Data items
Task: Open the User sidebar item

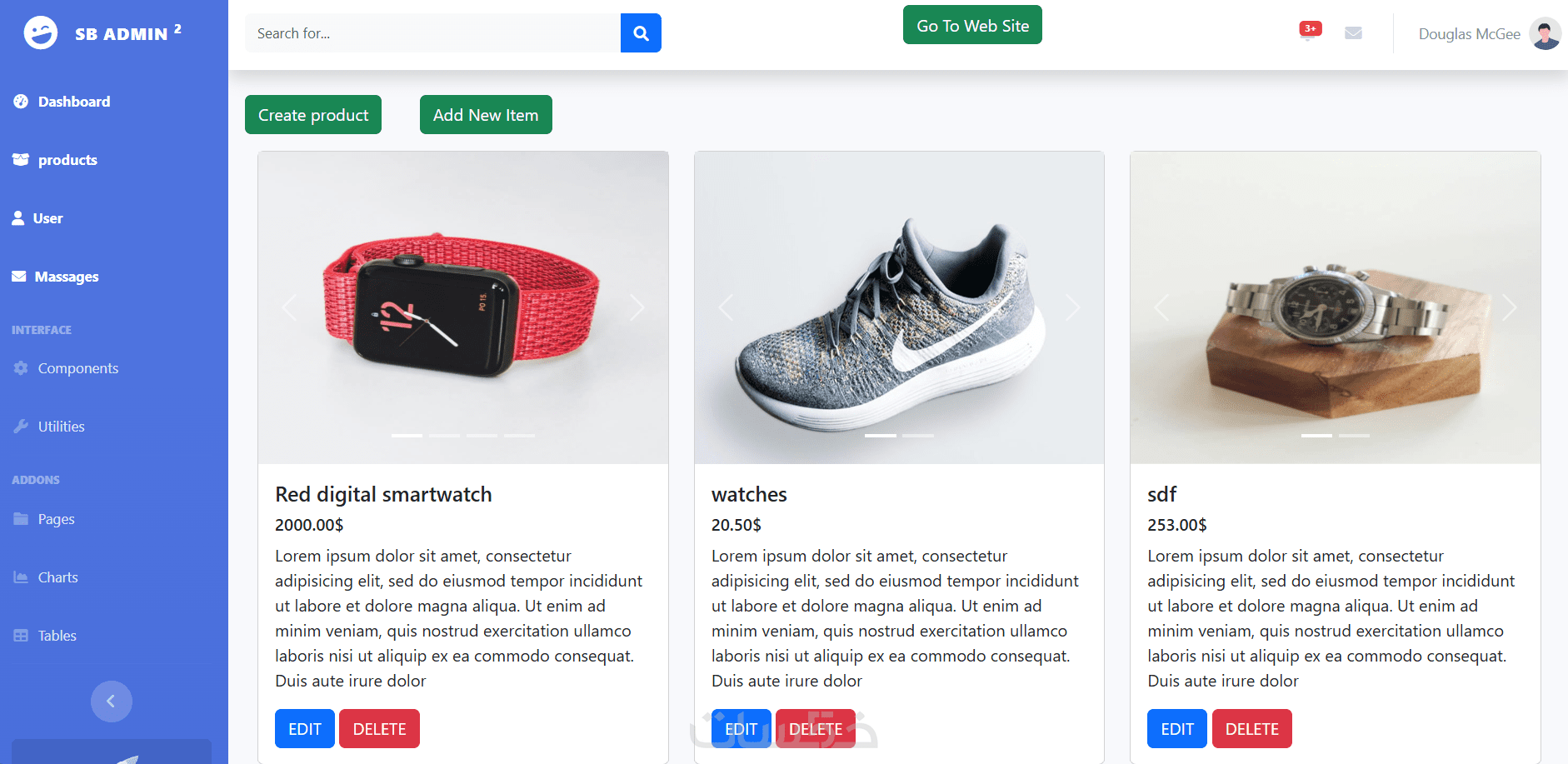Action: 47,218
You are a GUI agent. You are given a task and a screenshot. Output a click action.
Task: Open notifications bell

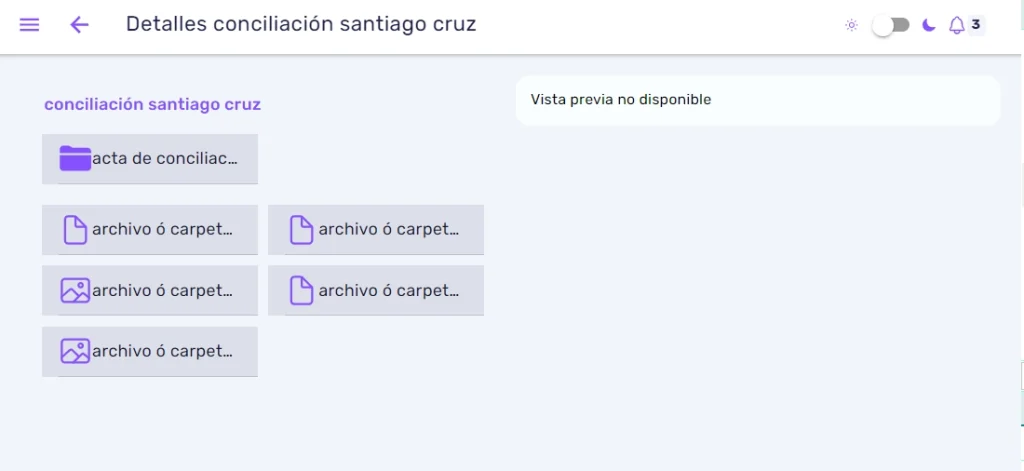956,25
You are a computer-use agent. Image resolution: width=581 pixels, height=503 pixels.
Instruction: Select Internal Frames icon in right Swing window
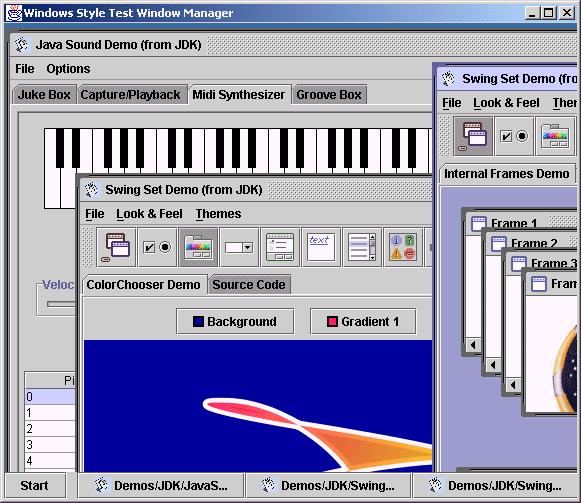click(474, 136)

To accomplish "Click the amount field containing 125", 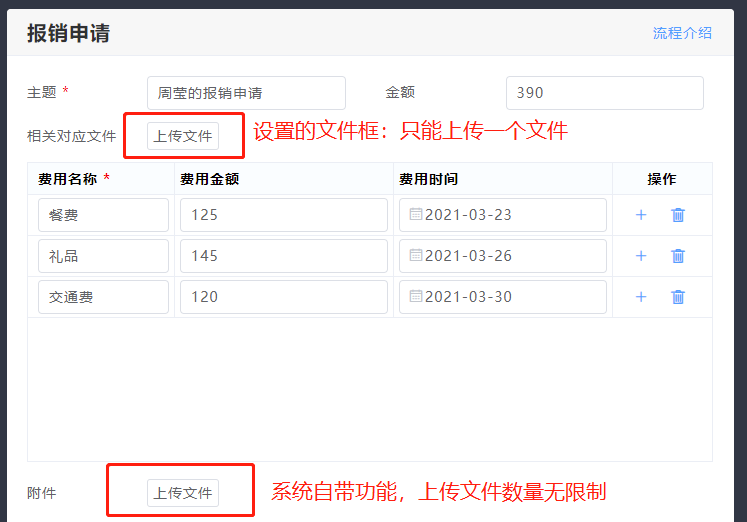I will click(283, 215).
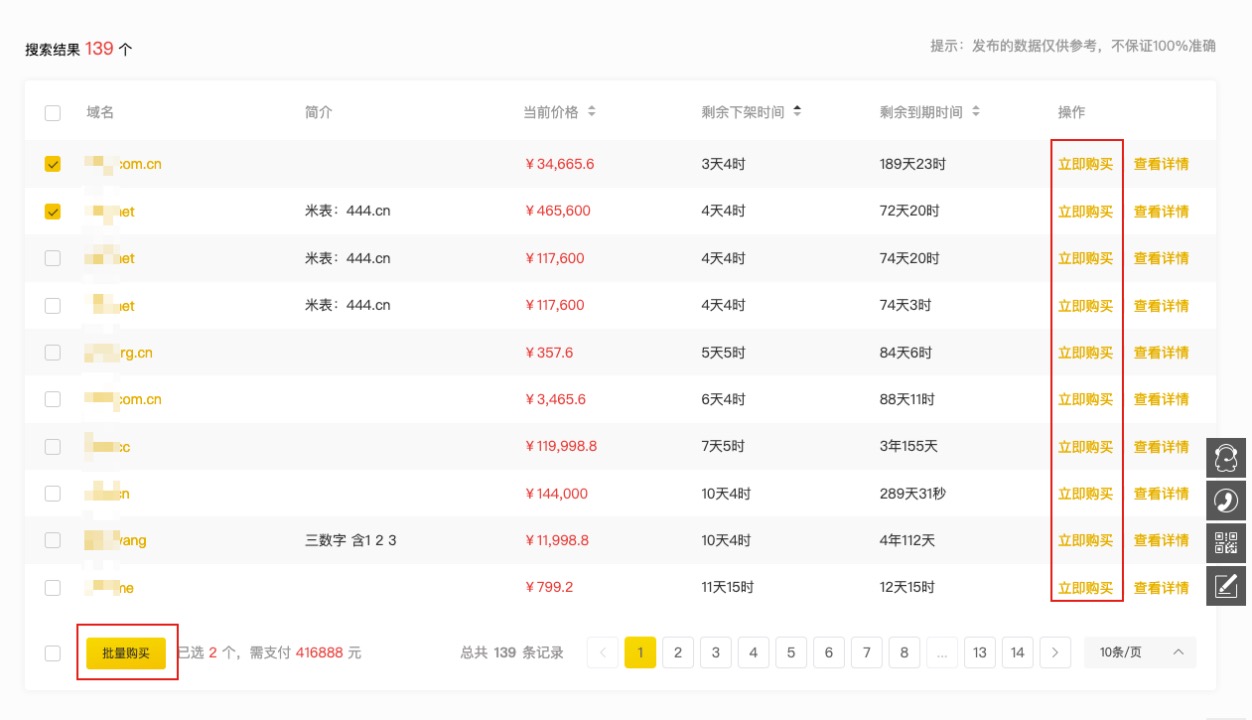Click the 批量购买 button

[126, 653]
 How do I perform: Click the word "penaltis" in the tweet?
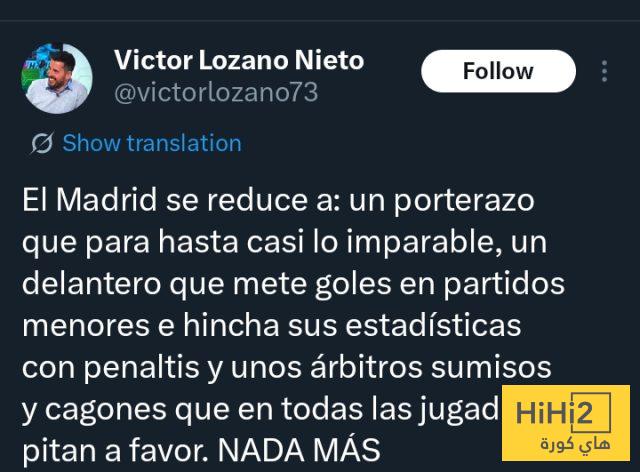(x=141, y=367)
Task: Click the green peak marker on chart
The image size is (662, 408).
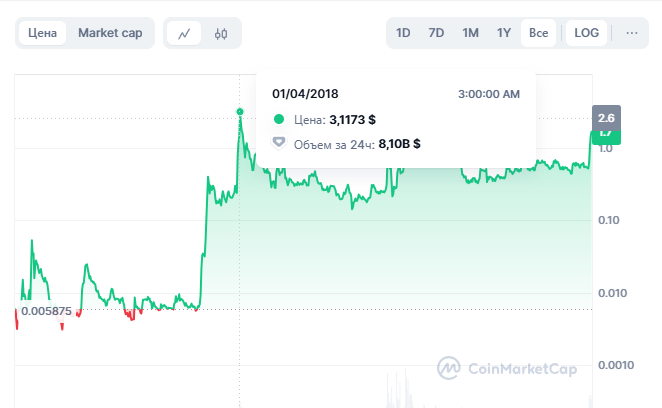Action: pyautogui.click(x=240, y=111)
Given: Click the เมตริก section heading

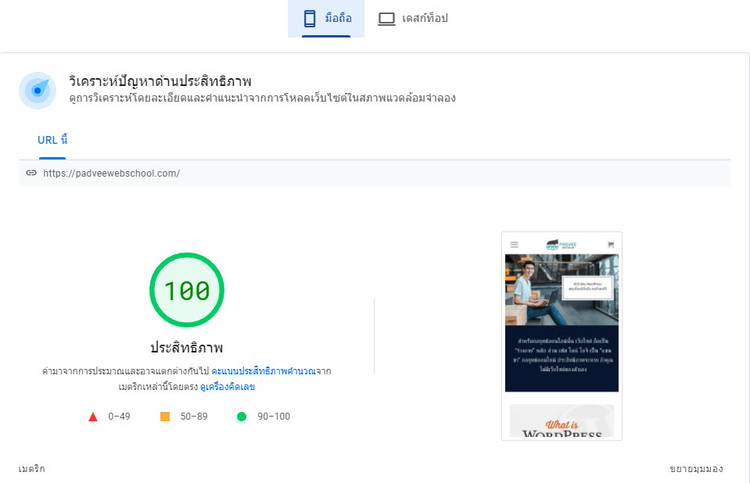Looking at the screenshot, I should click(x=32, y=468).
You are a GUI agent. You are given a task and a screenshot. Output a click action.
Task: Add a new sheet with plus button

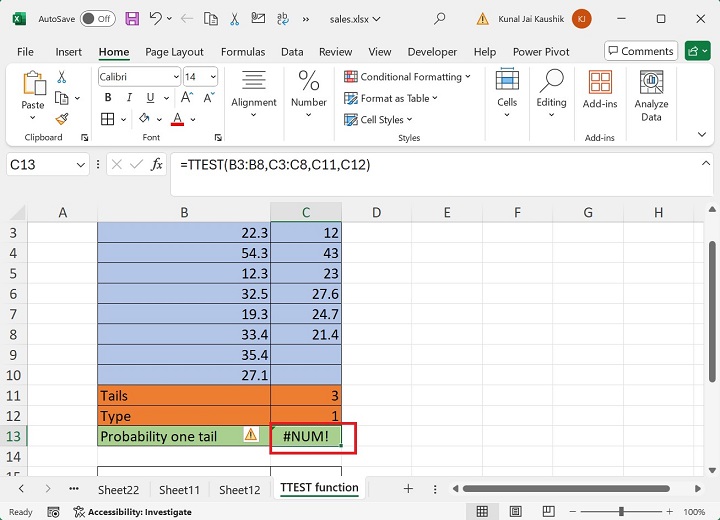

▸ Task
The answer must be the lines from the first one in the records through the line containing "You are a computer-use", copied exactly, with no pictures.

▸ Exercise solution
Task: Open the User sidebar item

Action: 47,218
You are a GUI agent. You are given a task and a screenshot. Output a click action.
Task: Open notifications bell

956,25
You are a computer-use agent. Image resolution: width=581 pixels, height=503 pixels.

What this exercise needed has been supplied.